Wir begeben uns auf den sog. Evangeline Trail durch die Weinberge; 10 Minuten außerhalb von Wolfville finden wir die „Domaine de Grand Pre“, die älteste Winzerei Nova Scotias mit Probiertheke. Wir schauen uns zunächst etwas um, dann bekommt Gabi ein „Premium Tasting“ für 15 Canadische Dollar (ca. 9,30 €). Dabei kann sie sich nach Beratung 3 Getränke aussuchen. Sie entscheidet sich für den preisgekrönten Blanc du Blanc (Winzersekt nach Champagner-Methode hergestellt), einen weißen Ortega und einen roten Castel. Als Zugabe präsentiert ihr die Bedienung noch einen „Pomme D’Or Ice Cider“ - eine Art Eiswein aus Applecider - das volle Apfelaroma. Sehr schmackhaft, das alles!
Die letzten 15 Minuten bis Windsor sind schnell gefahren und nun sind wir hier im „The August House“, einem wirklich schnuckeligen Gästehaus, das mit einem kleinen, aber liebevoll eingerichteten Zimmer für uns und diversen recht edlen Gemeinschaftsräumen für alle aufwartet. Wir haben nun etwas Tagebuch geschrieben und werden als nächstes mal schauen, was Windsor so zu bieten hat. Frösche werden wir hier nicht finden; leckere Getränke aber mit ziemlicher Sicherheit schon.

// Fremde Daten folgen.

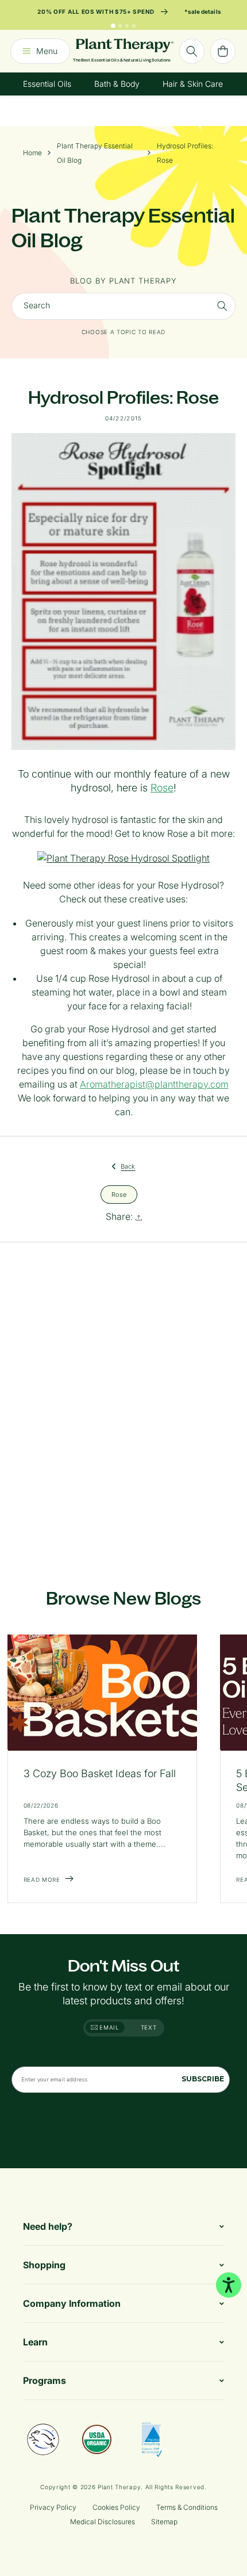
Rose (161, 788)
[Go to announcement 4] (134, 26)
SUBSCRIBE (203, 2078)
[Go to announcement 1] (113, 26)
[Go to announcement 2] (120, 26)
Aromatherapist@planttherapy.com (154, 1084)
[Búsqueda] (191, 51)
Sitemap (164, 2521)
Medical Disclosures (102, 2521)
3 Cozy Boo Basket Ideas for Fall (100, 1773)
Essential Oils (47, 84)
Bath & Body (117, 84)
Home (32, 152)
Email (108, 2027)
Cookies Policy (116, 2507)
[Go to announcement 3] (127, 26)
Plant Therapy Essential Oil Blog (95, 153)
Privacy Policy (53, 2507)
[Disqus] (123, 1401)
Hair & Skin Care (193, 84)
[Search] (222, 306)
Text (149, 2027)
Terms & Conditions (187, 2507)
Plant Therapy (119, 2486)
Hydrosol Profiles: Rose (185, 153)
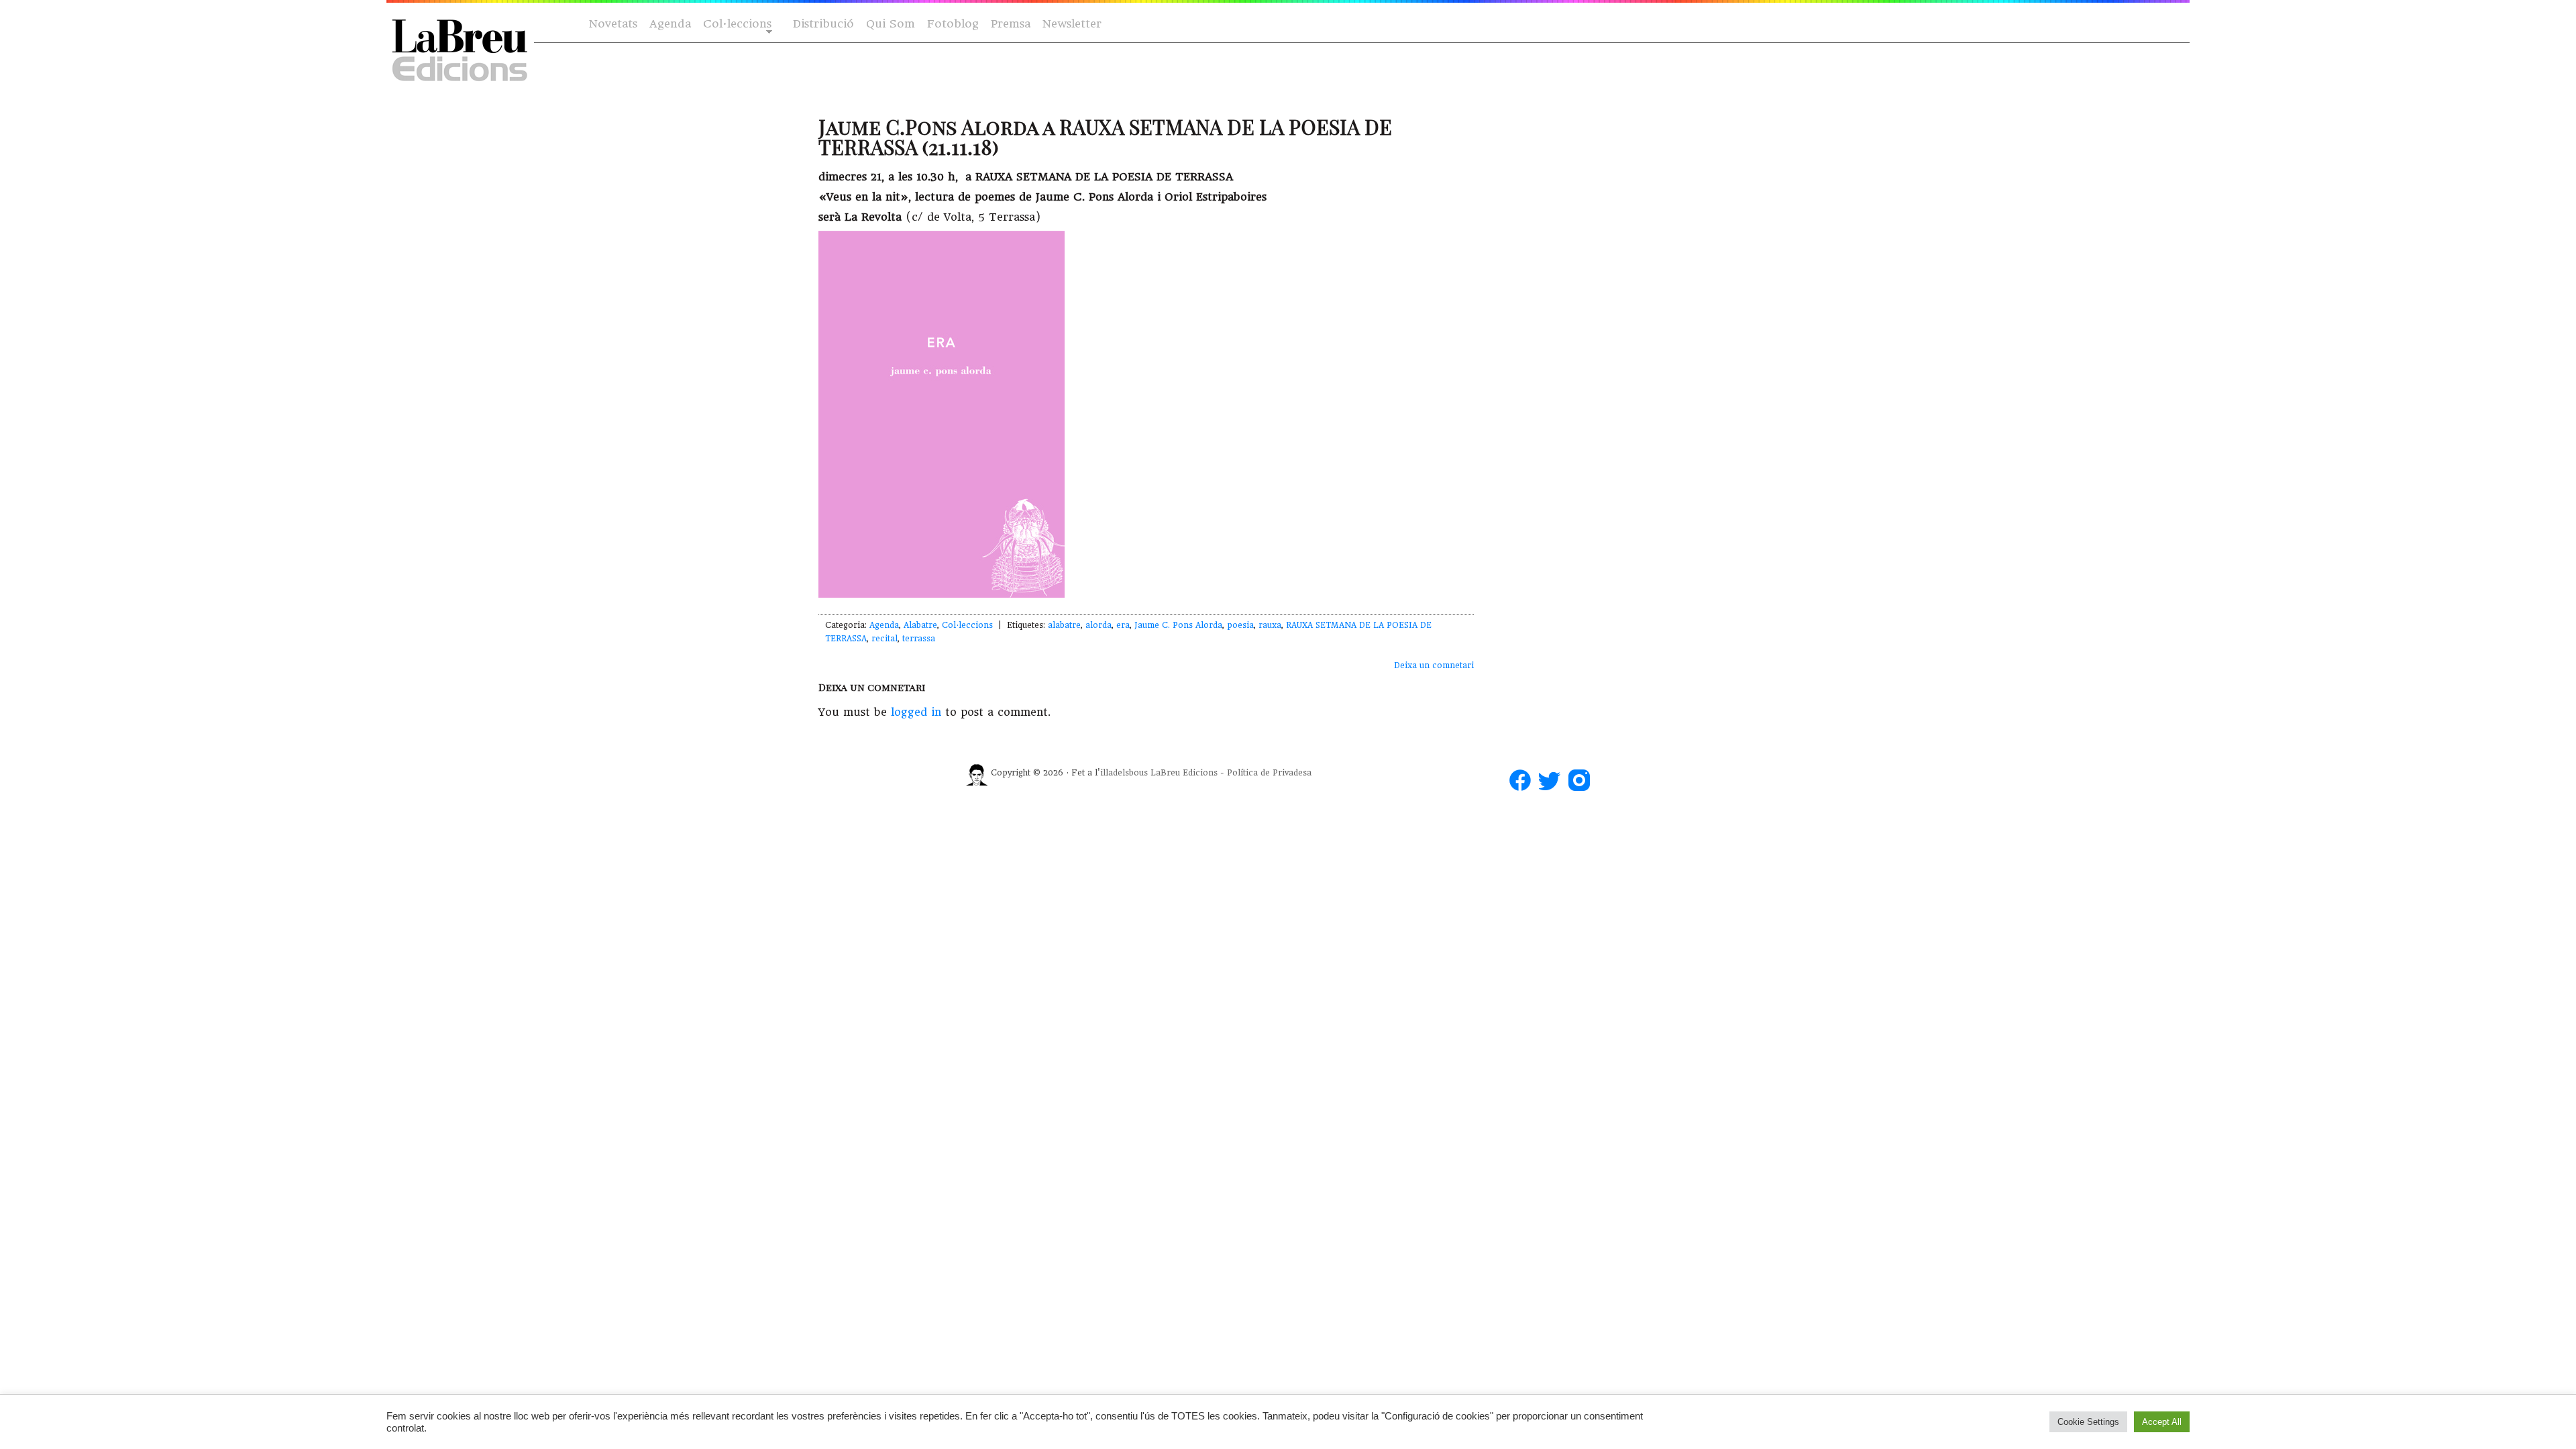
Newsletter (1072, 23)
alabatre (1064, 625)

Genau so! Wir landen in der Schoolhouse Brewery unten am Avon River. Das Licht ist toll und so macht Schule Spaß! Die Zapfhähne sind Bleistifte, die Deko ist auch klasse. Und das Bier ist super. Ich nehme eine Flight aus 4 Probiergläsern, Gabi ein Cider. Dazu gibt es Nachos für mich und Fish-Tacos für Gabi. Zum Nachtisch noch ein Hazy IPA und ein Peach Seltzer. Zum Tagesabschluss finden wir direkt am Fluß noch 2 der roten Stühle, setzen uns in die Abendsonne und lassen den Selbstauslöser seinen Job tun.
Jetzt ist es 21:00 Uhr und das Bett ruft. Ich lade noch schnell die Website hoch und dann machen wir die Augen zu. Morgen fahren wir nach New Brunswick, wo 2 Nationalparks und als erstes mal die sagenhafte Bay of Fundy warten. Ich werde berichten!
Tagesetappe: 185 Kilometer
Übernachtung: The August House, 494 King St., Windsor, NS B0N 2T0
Lazy day

Gabi am Kejikujik See, Kejikujik NP, NS
Tja, das war viel Stoff gestern. Heute wird es überschaubarer. Wir haben super und auch lange geschlafen. Die Zeitumstellung scheint schon gut verdaut zu sein. Erst kurz vor 08:00 Uhr begebe ich mich mal in die Senkrechte. Ich ziehe mich an und schaue mal runter zum See. Da liegt ein klein wenig Nebeldunst auf dem See, Luft und Wetter sind fantastisch. Wir riechen glücklicherweise nichts vom Wildfire, dass nördlich von uns Immer noch brennt. Mal sehen, wie das morgen wird, wenn wir nördlich fahren. Als ich da so am See sitze, prasseln hinter mir immer mehr kleine Tannenzapfen aus luftiger Höhe nach unten. Es knackt, knistert und knallt, dass mir ganz anders wird. Nicht, dass da oben im Baum ein Bär sitzt, der sich sein Frühstück pflückt? So sehr ich auch schaue, ich entdecke nichts.
Zurück im Zimmer schnappe ich mir mein MacBook. Da ist einiges aufzuarbeiten. Lange schreibe ich an dem Tagebucheintrag von gestern. Auch die Fotos wollen verarbeitet, gesichtet und für die Website ausgesucht werden. So vergeht einiges an Zeit, aber wir haben ja keine großen Dinge vor und nach gestern ist so ein fauler Tag perfekt, um mal richtig „anzukommen“ hier.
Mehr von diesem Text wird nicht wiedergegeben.